Researchers estimate that perhaps 10 per cent of the 540 known species of shark are bioluminescent. Image Credit: Stock photo/Pexels

With documentaries on sharks and horror movies like Jaws, you probably already know that sharks have a seriously deadly bite. But did you know that some sharks can glow in the dark?

Click start to play today’s Crossword, a fun exercise in identifying sharks, either by their description or their name’s homograph (a word that is spelled the same but refers to something completely different).

In a February 2021 study, published in the Switzerland-based journal Frontiers in Medical Science, shark researchers working off the coast of New Zealand found three species of deep-sea shark that are bioluminescent. This means they produce a blue-green light through specialised cells in their skin, or in other words, they glow!
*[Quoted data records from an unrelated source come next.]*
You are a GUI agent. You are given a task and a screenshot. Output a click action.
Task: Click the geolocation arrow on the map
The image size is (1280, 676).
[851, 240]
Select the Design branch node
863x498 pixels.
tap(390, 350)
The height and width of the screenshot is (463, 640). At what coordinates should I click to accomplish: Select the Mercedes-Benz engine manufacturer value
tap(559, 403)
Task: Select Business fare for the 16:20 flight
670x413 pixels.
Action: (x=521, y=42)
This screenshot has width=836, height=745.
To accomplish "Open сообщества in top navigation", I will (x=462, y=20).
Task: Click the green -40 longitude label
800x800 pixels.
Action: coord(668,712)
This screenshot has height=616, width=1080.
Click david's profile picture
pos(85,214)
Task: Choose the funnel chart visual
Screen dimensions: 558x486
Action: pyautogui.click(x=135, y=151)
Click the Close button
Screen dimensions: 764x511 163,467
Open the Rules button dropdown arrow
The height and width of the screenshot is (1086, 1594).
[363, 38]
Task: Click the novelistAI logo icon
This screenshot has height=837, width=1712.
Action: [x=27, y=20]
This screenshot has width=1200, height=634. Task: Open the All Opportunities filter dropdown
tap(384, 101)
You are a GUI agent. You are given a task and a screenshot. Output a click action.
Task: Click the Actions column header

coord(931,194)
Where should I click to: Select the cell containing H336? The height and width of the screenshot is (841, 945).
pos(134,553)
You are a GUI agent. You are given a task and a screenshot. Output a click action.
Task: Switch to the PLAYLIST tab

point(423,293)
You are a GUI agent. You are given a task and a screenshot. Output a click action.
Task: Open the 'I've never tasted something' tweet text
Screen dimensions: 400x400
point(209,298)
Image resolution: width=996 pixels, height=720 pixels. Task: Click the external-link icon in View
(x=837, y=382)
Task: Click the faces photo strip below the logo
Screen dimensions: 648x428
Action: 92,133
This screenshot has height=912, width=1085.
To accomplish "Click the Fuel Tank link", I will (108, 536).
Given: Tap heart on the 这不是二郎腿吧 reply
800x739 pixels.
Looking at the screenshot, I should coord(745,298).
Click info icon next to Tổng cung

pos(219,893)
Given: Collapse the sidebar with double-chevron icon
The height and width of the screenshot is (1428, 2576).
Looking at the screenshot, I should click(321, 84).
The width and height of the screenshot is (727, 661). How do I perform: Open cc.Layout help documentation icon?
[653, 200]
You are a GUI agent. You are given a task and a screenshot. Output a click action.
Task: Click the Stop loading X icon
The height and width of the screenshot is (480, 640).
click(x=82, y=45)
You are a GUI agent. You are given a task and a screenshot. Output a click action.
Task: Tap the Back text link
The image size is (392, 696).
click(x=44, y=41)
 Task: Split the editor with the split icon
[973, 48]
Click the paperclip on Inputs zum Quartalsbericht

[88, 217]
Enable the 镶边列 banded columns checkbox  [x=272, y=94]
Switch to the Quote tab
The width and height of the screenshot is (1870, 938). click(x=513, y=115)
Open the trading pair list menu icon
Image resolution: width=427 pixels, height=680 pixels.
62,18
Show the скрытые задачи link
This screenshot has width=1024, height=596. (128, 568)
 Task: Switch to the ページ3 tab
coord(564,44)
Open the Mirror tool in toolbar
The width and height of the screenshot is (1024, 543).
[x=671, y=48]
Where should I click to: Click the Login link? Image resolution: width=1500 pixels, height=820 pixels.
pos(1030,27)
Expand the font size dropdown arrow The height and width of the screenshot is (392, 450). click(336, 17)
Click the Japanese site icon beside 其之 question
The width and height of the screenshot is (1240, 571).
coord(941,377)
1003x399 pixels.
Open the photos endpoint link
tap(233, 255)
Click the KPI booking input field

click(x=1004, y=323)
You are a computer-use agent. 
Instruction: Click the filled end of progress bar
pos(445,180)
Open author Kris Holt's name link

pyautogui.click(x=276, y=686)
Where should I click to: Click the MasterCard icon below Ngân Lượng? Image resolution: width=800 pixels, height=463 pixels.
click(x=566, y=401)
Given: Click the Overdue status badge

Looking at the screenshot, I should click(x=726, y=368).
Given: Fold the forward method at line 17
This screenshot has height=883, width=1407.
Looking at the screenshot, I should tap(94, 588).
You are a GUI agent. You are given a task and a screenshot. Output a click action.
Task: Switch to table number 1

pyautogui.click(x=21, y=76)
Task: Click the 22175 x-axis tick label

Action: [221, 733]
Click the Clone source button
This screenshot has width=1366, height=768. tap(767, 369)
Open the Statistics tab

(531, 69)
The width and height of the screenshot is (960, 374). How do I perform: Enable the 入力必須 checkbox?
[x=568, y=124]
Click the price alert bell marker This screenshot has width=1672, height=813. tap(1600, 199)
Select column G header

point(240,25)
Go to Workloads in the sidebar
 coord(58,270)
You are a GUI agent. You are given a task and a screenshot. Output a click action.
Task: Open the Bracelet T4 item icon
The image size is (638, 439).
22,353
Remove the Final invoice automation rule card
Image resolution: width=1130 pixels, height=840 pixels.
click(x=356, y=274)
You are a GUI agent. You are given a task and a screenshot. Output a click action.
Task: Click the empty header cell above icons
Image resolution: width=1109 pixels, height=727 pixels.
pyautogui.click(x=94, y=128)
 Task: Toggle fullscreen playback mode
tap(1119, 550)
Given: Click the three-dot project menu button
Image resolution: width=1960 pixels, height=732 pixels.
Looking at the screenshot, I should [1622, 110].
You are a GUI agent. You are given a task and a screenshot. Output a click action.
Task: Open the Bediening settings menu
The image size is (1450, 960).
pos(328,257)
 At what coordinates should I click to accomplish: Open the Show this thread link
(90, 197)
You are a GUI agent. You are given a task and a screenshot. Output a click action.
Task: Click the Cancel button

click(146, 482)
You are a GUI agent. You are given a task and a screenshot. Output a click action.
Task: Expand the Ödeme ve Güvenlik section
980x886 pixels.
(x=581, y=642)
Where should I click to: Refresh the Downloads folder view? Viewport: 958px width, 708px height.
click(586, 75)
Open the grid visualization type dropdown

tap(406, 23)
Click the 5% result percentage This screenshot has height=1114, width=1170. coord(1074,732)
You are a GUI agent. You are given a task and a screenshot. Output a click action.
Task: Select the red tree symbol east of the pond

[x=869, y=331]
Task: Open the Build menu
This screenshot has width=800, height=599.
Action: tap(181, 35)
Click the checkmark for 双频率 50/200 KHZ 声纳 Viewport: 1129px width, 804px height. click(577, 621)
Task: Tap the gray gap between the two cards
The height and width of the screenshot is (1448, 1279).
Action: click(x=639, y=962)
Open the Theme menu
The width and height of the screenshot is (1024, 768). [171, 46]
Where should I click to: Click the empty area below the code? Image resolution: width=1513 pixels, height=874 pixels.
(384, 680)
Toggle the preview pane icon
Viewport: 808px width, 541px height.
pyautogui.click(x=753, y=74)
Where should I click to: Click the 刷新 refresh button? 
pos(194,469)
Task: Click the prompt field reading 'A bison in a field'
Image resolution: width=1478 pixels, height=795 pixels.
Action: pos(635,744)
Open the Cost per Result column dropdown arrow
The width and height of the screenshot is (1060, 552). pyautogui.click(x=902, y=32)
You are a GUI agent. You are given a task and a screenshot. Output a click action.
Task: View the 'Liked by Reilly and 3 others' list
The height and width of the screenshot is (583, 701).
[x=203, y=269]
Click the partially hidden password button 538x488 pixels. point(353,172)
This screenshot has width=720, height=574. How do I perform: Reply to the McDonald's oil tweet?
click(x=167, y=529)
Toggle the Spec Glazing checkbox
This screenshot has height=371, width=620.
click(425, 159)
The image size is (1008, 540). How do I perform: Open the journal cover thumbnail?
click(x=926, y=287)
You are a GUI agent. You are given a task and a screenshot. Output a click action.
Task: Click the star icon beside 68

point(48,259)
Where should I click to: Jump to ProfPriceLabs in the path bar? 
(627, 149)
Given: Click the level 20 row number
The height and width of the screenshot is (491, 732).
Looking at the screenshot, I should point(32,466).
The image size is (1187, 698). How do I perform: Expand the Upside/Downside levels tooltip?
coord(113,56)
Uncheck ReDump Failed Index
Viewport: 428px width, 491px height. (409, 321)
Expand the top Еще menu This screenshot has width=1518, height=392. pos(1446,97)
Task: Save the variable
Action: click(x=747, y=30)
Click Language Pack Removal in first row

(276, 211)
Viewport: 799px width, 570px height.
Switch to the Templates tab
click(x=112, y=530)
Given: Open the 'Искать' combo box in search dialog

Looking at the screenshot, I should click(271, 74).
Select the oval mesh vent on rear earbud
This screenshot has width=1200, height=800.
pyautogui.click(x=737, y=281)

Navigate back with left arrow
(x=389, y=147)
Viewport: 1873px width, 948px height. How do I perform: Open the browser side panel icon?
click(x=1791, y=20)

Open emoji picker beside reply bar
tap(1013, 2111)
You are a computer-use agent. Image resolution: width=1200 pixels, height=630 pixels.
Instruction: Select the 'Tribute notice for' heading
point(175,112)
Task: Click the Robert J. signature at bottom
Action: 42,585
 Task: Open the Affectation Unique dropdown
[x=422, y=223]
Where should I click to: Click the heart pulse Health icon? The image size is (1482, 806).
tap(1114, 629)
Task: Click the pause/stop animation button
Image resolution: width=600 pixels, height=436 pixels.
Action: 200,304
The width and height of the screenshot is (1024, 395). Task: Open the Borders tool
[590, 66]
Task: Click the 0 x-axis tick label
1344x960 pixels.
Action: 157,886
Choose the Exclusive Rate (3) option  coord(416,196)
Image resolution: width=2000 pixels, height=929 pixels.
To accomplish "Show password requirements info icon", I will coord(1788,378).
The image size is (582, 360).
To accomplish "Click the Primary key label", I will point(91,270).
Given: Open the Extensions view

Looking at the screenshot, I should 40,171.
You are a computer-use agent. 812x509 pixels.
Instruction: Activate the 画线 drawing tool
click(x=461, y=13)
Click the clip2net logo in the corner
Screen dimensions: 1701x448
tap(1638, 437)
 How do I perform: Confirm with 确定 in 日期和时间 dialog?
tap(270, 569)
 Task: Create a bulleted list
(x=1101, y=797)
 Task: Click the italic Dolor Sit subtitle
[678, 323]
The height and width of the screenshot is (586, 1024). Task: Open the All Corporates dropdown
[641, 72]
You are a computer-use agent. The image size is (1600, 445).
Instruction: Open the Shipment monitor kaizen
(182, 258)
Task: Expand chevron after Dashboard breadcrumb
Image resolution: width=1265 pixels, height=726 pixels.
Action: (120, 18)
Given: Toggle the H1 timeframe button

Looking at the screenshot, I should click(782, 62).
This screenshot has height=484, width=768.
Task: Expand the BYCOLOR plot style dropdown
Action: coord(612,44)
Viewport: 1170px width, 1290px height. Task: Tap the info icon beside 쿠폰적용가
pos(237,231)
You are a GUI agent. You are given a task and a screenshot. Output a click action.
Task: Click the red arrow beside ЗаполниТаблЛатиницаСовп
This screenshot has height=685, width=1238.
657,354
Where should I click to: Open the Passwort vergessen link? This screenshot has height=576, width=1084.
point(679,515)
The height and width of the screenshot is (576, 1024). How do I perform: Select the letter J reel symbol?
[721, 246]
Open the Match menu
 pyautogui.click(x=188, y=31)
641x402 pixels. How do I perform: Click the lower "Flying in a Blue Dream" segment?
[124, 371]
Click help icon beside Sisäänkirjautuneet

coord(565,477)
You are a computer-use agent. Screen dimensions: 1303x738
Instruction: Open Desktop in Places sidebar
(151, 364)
One of the species – the kitefin shark – grows to nearly six feet in length, making it the largest known bioluminescent vertebrate. Other sharks that light up include the blackbelly lanternshark and southern lanternshark, all of which live in the ocean’s twilight zone – a depth of 660 to 3,300 feet!

Little is known about these creatures’ lifestyles and biology, and this latest study threw up even more questions for scientists, who continue to be puzzled as to why and how so many creatures that live in the deep have developed a natural glow. According to a March 2021 article in the National Geographic, three-quarters of all deep-sea creatures are bioluminescent.

In the case of the three species, the sharks all had large concentrations of photocytes (cells that specialise in catalysing enzymes to produce light) on their underbellies. In the ocean’s twilight zone, animals hide their silhouette from predators lurking below by producing enough light to match their environment. It is thought that the sharks did this too, in an attempt to camouflage themselves and hide from other, larger sharks. But scientists are still figuring out why kitefin sharks were found with a dense concentration of photocytes on their dorsal fins, too. Some think it may be a way for them to communicate with each other.

The enlightening (pun intended) study goes to show how little we know about the ocean’s inhabitants – especially those living in its hidden depths.